Ancien ambassadeur, ancien patron des services de renseignements, mandataire public, porte-parole de la majorité présidentielle sortante, André-Alain Atundu Liongo est un acteur politique rd congolais que l’on ne présente plus à l’opinion. Sur les questions politiques nationales et internationales, l’homme distille des points de vue d’une rare pertinence, qu’il a partagés mercredi dernier avec une brochette de journalistes triés sur le volet. Tout ou presque a été passé en revue à l’occasion, des problèmes posés par la corruptibilité des grands électeurs, dont il a été un des dénonciateurs, mais également de la mesure, qu’il faut savoir observer dans l’examen de cette situation décriée à raison. Mais aussi du cléricalisme des princes de l’église catholique de son pays, de l’installation des nouvelles institutions de la République, de la moralité publique et de la loyauté, autant que des rapports entre le FCC et le CACH, les deux familles politiques qui devraient coaliser pour présider aux destinées de la RD Congo durant les 5 prochaines années.
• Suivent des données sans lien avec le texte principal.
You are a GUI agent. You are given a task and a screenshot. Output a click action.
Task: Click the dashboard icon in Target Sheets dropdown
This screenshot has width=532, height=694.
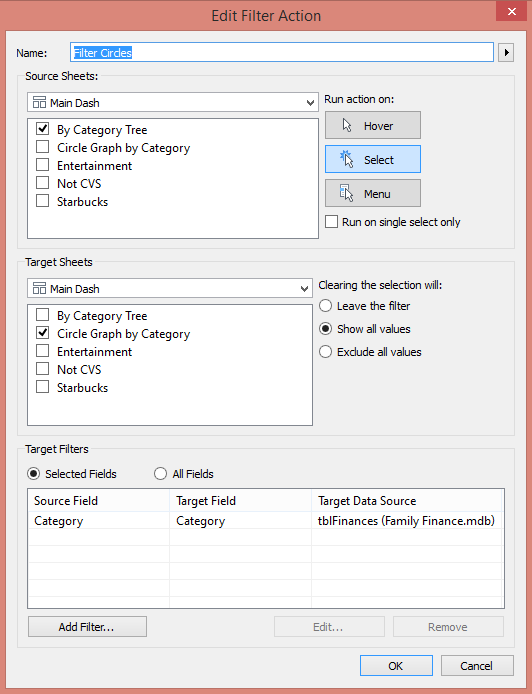39,288
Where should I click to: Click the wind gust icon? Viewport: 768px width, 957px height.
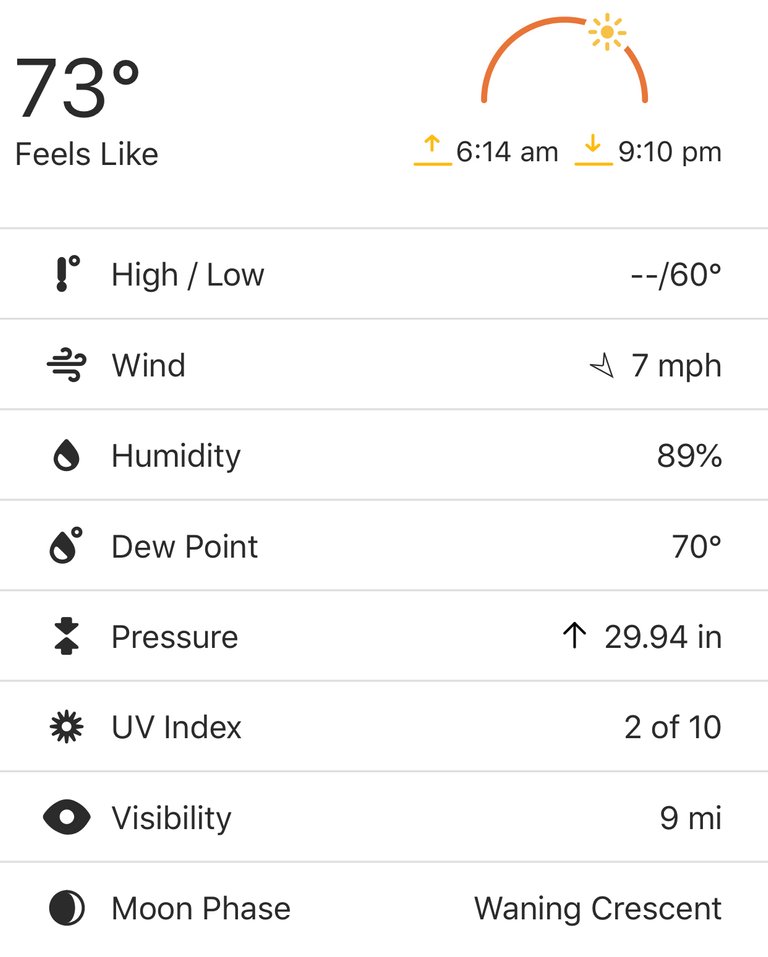67,365
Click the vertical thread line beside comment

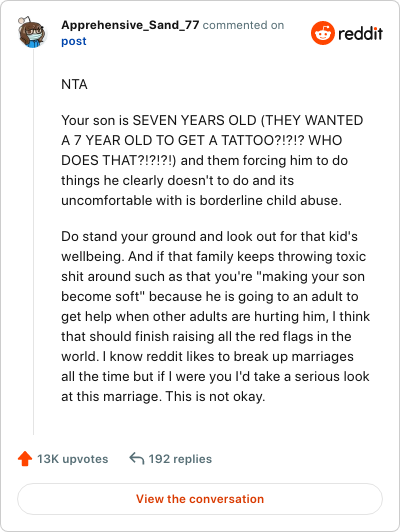33,243
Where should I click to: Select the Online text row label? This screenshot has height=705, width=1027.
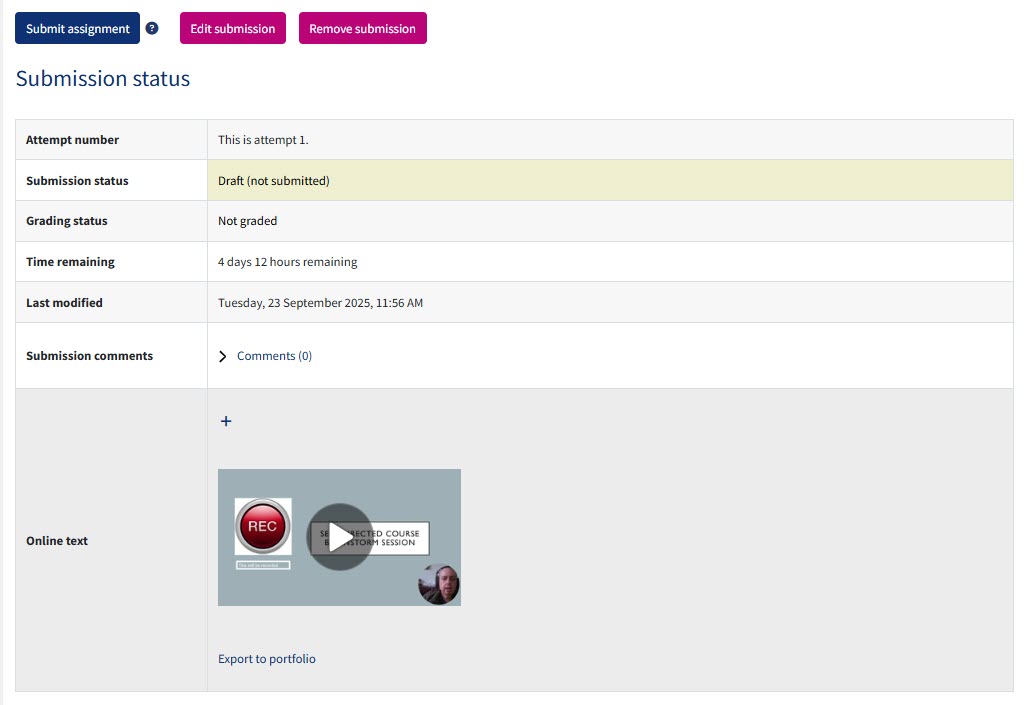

Séjour étatsunien de Fatshi
Actualité oblige, le séjour étatsunien du président de la République a accaparé une partie des échanges entre Alain Atundu et ses hôtes du jour. Interrogé au sujet d’une certaine opinion soutenant la thèse selon laquelle le gouvernement Donald Trump s’emploierait à opposer le président de la République et à son prédécesseur pour mieux le manipuler. La réponse d’Alain Atundu est nette sur la question : les Etats n’ont que des intérêts ; chaque Etat défend et doit défendre les intérêts de ses populations. Les Américains défendent leurs intérêts et il est logique qu’ils essaient de tirer les draps du côté où ceux-ci penchent. Il revient donc aux Congolais, et en particulier à Félix Tshisekedi de défendre les intérêts de son pays, lui aussi, explique Atundu. «De toutes façons, dès que les Américains se rendront compte que Tshisekedi marche à l’encontre leurs intérêts, ils lui réserveront le même traitement qu’à Joseph Kabila. Il subira les mêmes sanctions », souligne Atundu.
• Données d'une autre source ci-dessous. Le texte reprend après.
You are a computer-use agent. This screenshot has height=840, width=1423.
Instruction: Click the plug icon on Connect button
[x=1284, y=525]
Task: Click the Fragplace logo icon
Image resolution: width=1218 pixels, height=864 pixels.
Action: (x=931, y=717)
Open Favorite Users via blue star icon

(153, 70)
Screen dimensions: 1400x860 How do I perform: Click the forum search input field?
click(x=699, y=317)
L’ancien ambassadeur n’éprouve nul crainte relative à la perspective annoncée dans la presse ces derniers jours, d’une rencontre entre le président de la République et Martin Fayulu, le candidat malheureux à la dernière présidentielle qui conteste toujours les résultats de la présidentielle de décembre dernier. « Etre alliés avec le CACH ne signifie pas qu’il faut interdire à ce regroupement politique ou à Félix Tshisekedi de prendre des contacts politiques », avance-t-il. Parce que ce rendez-vous ne changera rien à la vérité des urnes qui reste celle que l’autorité compétente en la matière a proclamée. Les deux plateformes politiques alliées sont libres de tous contacts, même si une notion de respectabilité des engagements pris reste de mise, selon Atundu.
FCC – CACH
Encore faut-il s’assurer de l’existence d’un accord liant les deux parties. Sur la question, l’ambassadeur Atundu est resté énigmatique. «Il existe une volonté commune, un deal politique entre les Joseph Kabila et Félix Tshisekedi dans le cadre de l’alternance politique. «Dont il faut penser qu’il y ait un accord écrit», avance-t-il, sans trop se mouiller. L’alternance est un engagement, «nous sommes des partenaires par la force des choses. Non seulement par la volonté de nos leaders, mais aussi par la mathématique politique. Le FCC est majoritaire au parlement et cette majorité est en présence d’une mouvance présidentielle qui a, à sa tête, un chef de l’Etat pourvu des prérogatives que le FCC n’a pas. Il est donc de l’intérêt général que les deux forces majeures travaillent en intelligence. Il ne s’agit donc pas d’un syndicat de crimes, mais des nationalistes préoccupés par l’avenir de leur pays » estime Alain Atundu. Au sujet des dernières déclarations assorties de recommandations de l’archevêque de Kinshasa, Mgr Fridolin Ambongo, la réponse est sans ambages : les prêtres devraient s’occuper des âmes des populations et laisser les questions politiques et de souveraineté aux acteurs politiques. Sur le sujet, Alain Atundu rappelle que même le Pape François désapprouve le cléricalisme, cette propension du clergé à donner des leçons et à s’exprimer avec autorité sur les questions de politique politicienne. La meilleure de façon de servir, c’est que chacun fasse ce qu’il a à faire, estime Atundu sur ce sujet.
Immoralité
De fil en aiguille se glisse la question de l’immoralité de la vie publique en RD Congo, dans laquelle les pères spirituels, prêtres, pasteurs, évêques, portent une responsabilité évidente, selon lui. Parce qu’il leur revient de soigner et d’éduquer les âmes, de former le citoyen vertueux à mettre à la disposition des décideurs politiques. S’agissant de la corruption, il vaut mieux éviter de condamner sur la base de présomptions, sans preuve. A cet égard, Alain Atundu estime qu’il est hors de question de jeter l’opprobre sur le sénat ou les gouverneurs de province au prétexte que les électeurs auraient été corrompus. «Tant qu’il n’existe pas de preuves irréfutables, ces institutions doivent bénéficier de la présomption d’innocence ». L’homme est pourtant connu pour compter parmi ceux qui ont dénoncé des faits de corruption dans le chef des élus provinciaux de la Mongala et ne nie pas les faits. J’ai déposé plainte devant l’autorité judiciaire compétente, qui doit apprécier. Mais on ne peut condamner l’ensemble des élus de toute la république, puisque des plaintes n’ont pas été enregistrées dans toutes les provinces dit-il. Alain Atundu estime que nul ne devrait se prévaloir de sa propre turpitude : crier à la corruption et ne pas aller jusqu’au bout en portant les faits dénoncés devant la justice. C’est la meilleure façon de moraliser la société, dit-il.
J.N.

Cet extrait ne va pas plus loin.